EXERCISE DETAILS:
Can you copy every one of the rows below word for word, with nothing left out or changed?

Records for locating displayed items

• • • • •

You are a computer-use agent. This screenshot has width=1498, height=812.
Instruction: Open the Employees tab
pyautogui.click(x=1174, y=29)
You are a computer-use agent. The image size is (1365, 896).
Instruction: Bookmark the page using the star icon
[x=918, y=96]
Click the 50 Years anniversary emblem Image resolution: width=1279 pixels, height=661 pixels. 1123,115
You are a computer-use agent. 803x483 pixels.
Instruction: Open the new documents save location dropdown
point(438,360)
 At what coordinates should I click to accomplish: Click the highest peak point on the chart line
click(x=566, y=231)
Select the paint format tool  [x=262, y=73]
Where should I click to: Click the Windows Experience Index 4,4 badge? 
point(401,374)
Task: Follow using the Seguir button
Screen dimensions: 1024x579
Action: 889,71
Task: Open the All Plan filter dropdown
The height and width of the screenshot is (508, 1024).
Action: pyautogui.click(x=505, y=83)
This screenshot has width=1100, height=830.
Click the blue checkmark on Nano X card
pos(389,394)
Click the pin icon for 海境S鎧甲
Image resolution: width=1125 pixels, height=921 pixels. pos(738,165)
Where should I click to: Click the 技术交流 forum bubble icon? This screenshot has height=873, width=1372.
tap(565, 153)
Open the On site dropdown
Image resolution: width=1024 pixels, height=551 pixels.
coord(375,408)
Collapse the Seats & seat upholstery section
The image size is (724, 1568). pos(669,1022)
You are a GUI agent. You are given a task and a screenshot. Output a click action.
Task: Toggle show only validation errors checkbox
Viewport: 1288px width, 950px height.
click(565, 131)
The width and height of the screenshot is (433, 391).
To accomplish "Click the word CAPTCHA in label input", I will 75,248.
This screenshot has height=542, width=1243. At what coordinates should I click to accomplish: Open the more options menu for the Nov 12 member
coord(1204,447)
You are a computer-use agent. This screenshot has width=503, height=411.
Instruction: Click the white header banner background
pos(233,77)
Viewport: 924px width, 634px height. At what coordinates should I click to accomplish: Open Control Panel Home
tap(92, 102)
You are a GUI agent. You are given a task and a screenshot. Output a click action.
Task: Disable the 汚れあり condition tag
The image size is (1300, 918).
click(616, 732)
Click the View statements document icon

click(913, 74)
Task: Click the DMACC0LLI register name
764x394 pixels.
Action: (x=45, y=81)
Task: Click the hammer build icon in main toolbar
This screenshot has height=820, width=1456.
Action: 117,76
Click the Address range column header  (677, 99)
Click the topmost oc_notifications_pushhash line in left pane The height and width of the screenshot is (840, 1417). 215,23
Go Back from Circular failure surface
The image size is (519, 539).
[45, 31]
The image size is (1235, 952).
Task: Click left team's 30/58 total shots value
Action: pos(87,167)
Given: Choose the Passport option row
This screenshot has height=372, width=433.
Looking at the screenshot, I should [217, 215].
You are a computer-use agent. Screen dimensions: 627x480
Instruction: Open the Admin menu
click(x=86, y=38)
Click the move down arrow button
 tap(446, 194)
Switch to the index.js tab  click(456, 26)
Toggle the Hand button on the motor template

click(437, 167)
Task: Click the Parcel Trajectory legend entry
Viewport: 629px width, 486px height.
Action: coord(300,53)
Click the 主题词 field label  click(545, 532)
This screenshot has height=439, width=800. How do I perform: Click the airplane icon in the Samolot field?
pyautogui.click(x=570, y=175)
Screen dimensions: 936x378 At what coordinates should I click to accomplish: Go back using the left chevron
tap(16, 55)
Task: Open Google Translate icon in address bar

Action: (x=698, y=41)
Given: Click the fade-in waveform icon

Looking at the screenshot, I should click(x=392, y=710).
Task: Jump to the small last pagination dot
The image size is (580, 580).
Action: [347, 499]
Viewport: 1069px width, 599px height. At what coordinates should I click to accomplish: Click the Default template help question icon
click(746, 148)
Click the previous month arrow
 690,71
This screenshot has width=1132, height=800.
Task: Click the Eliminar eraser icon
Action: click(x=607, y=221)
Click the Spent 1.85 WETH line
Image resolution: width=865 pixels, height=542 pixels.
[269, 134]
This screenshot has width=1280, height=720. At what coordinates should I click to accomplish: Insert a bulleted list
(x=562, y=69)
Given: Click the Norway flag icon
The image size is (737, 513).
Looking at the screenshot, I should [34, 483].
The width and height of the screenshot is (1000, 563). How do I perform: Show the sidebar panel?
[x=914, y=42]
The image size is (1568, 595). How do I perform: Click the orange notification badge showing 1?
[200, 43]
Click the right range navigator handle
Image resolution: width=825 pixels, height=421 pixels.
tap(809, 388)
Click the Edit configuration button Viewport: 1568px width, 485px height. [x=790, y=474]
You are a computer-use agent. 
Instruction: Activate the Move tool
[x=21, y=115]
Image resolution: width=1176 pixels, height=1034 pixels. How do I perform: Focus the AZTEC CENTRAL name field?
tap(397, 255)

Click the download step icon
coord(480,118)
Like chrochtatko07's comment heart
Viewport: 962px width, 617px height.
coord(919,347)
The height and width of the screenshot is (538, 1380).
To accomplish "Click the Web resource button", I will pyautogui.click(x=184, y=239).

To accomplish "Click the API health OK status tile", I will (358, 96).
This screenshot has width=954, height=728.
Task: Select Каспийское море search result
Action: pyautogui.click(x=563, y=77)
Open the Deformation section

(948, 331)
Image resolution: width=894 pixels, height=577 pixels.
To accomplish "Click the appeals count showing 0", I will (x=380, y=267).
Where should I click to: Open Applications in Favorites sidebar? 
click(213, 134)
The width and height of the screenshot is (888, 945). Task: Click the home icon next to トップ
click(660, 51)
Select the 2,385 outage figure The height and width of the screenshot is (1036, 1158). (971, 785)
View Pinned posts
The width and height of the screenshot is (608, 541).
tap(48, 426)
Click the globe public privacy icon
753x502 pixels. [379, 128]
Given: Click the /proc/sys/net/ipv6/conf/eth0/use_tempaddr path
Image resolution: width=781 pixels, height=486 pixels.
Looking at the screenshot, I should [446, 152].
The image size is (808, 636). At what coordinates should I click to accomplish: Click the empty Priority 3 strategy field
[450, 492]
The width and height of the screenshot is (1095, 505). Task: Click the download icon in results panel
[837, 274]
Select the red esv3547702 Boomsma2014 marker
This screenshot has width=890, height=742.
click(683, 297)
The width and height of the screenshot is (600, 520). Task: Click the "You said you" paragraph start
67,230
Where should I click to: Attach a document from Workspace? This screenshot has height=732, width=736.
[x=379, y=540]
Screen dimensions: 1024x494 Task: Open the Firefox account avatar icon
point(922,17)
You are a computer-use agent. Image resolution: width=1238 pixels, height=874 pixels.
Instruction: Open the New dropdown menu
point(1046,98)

• • • • •

WRITTEN REPLY:
You are a computer-use agent. This screenshot has width=1498, height=812.
Instruction: Open the Employees tab
pyautogui.click(x=1174, y=29)
You are a computer-use agent. The image size is (1365, 896).
Instruction: Bookmark the page using the star icon
[x=918, y=96]
Click the 50 Years anniversary emblem Image resolution: width=1279 pixels, height=661 pixels. 1123,115
You are a computer-use agent. 803x483 pixels.
Instruction: Open the new documents save location dropdown
point(438,360)
 At what coordinates should I click to accomplish: Click the highest peak point on the chart line
click(x=566, y=231)
Select the paint format tool  [x=262, y=73]
Where should I click to: Click the Windows Experience Index 4,4 badge? 
point(401,374)
Task: Follow using the Seguir button
Screen dimensions: 1024x579
Action: 889,71
Task: Open the All Plan filter dropdown
The height and width of the screenshot is (508, 1024).
Action: pyautogui.click(x=505, y=83)
This screenshot has width=1100, height=830.
Click the blue checkmark on Nano X card
pos(389,394)
Click the pin icon for 海境S鎧甲
Image resolution: width=1125 pixels, height=921 pixels. pos(738,165)
Where should I click to: Click the 技术交流 forum bubble icon? This screenshot has height=873, width=1372.
tap(565, 153)
Open the On site dropdown
Image resolution: width=1024 pixels, height=551 pixels.
coord(375,408)
Collapse the Seats & seat upholstery section
The image size is (724, 1568). pos(669,1022)
You are a GUI agent. You are given a task and a screenshot. Output a click action.
Task: Toggle show only validation errors checkbox
Viewport: 1288px width, 950px height.
click(565, 131)
The width and height of the screenshot is (433, 391).
To accomplish "Click the word CAPTCHA in label input", I will 75,248.
This screenshot has height=542, width=1243. At what coordinates should I click to accomplish: Open the more options menu for the Nov 12 member
coord(1204,447)
You are a computer-use agent. This screenshot has width=503, height=411.
Instruction: Click the white header banner background
pos(233,77)
Viewport: 924px width, 634px height. At what coordinates should I click to accomplish: Open Control Panel Home
tap(92, 102)
You are a GUI agent. You are given a task and a screenshot. Output a click action.
Task: Disable the 汚れあり condition tag
The image size is (1300, 918).
click(616, 732)
Click the View statements document icon

click(913, 74)
Task: Click the DMACC0LLI register name
764x394 pixels.
Action: (x=45, y=81)
Task: Click the hammer build icon in main toolbar
This screenshot has height=820, width=1456.
Action: 117,76
Click the Address range column header  (677, 99)
Click the topmost oc_notifications_pushhash line in left pane The height and width of the screenshot is (840, 1417). 215,23
Go Back from Circular failure surface
The image size is (519, 539).
[45, 31]
The image size is (1235, 952).
Task: Click left team's 30/58 total shots value
Action: pos(87,167)
Given: Choose the Passport option row
This screenshot has height=372, width=433.
Looking at the screenshot, I should [217, 215].
You are a computer-use agent. Screen dimensions: 627x480
Instruction: Open the Admin menu
click(x=86, y=38)
Click the move down arrow button
 tap(446, 194)
Switch to the index.js tab  click(456, 26)
Toggle the Hand button on the motor template

click(437, 167)
Task: Click the Parcel Trajectory legend entry
Viewport: 629px width, 486px height.
Action: coord(300,53)
Click the 主题词 field label  click(545, 532)
This screenshot has height=439, width=800. How do I perform: Click the airplane icon in the Samolot field?
pyautogui.click(x=570, y=175)
Screen dimensions: 936x378 At what coordinates should I click to accomplish: Go back using the left chevron
tap(16, 55)
Task: Open Google Translate icon in address bar

Action: (x=698, y=41)
Given: Click the fade-in waveform icon

Looking at the screenshot, I should click(x=392, y=710).
Task: Jump to the small last pagination dot
The image size is (580, 580).
Action: [347, 499]
Viewport: 1069px width, 599px height. At what coordinates should I click to accomplish: Click the Default template help question icon
click(746, 148)
Click the previous month arrow
 690,71
This screenshot has width=1132, height=800.
Task: Click the Eliminar eraser icon
Action: click(x=607, y=221)
Click the Spent 1.85 WETH line
Image resolution: width=865 pixels, height=542 pixels.
[269, 134]
This screenshot has width=1280, height=720. At what coordinates should I click to accomplish: Insert a bulleted list
(x=562, y=69)
Given: Click the Norway flag icon
The image size is (737, 513).
Looking at the screenshot, I should [34, 483].
The width and height of the screenshot is (1000, 563). How do I perform: Show the sidebar panel?
[x=914, y=42]
The image size is (1568, 595). How do I perform: Click the orange notification badge showing 1?
[200, 43]
Click the right range navigator handle
Image resolution: width=825 pixels, height=421 pixels.
tap(809, 388)
Click the Edit configuration button Viewport: 1568px width, 485px height. [x=790, y=474]
You are a computer-use agent. 
Instruction: Activate the Move tool
[x=21, y=115]
Image resolution: width=1176 pixels, height=1034 pixels. How do I perform: Focus the AZTEC CENTRAL name field?
tap(397, 255)

Click the download step icon
coord(480,118)
Like chrochtatko07's comment heart
Viewport: 962px width, 617px height.
coord(919,347)
The height and width of the screenshot is (538, 1380).
To accomplish "Click the Web resource button", I will pyautogui.click(x=184, y=239).

To accomplish "Click the API health OK status tile", I will (358, 96).
This screenshot has width=954, height=728.
Task: Select Каспийское море search result
Action: pyautogui.click(x=563, y=77)
Open the Deformation section

(948, 331)
Image resolution: width=894 pixels, height=577 pixels.
To accomplish "Click the appeals count showing 0", I will (x=380, y=267).
Where should I click to: Open Applications in Favorites sidebar? 
click(213, 134)
The width and height of the screenshot is (888, 945). Task: Click the home icon next to トップ
click(660, 51)
Select the 2,385 outage figure The height and width of the screenshot is (1036, 1158). (971, 785)
View Pinned posts
The width and height of the screenshot is (608, 541).
tap(48, 426)
Click the globe public privacy icon
753x502 pixels. [379, 128]
Given: Click the /proc/sys/net/ipv6/conf/eth0/use_tempaddr path
Image resolution: width=781 pixels, height=486 pixels.
Looking at the screenshot, I should [446, 152].
The image size is (808, 636). At what coordinates should I click to accomplish: Click the empty Priority 3 strategy field
[450, 492]
The width and height of the screenshot is (1095, 505). Task: Click the download icon in results panel
[837, 274]
Select the red esv3547702 Boomsma2014 marker
This screenshot has width=890, height=742.
click(683, 297)
The width and height of the screenshot is (600, 520). Task: Click the "You said you" paragraph start
67,230
Where should I click to: Attach a document from Workspace? This screenshot has height=732, width=736.
[x=379, y=540]
Screen dimensions: 1024x494 Task: Open the Firefox account avatar icon
point(922,17)
You are a computer-use agent. Image resolution: width=1238 pixels, height=874 pixels.
Instruction: Open the New dropdown menu
point(1046,98)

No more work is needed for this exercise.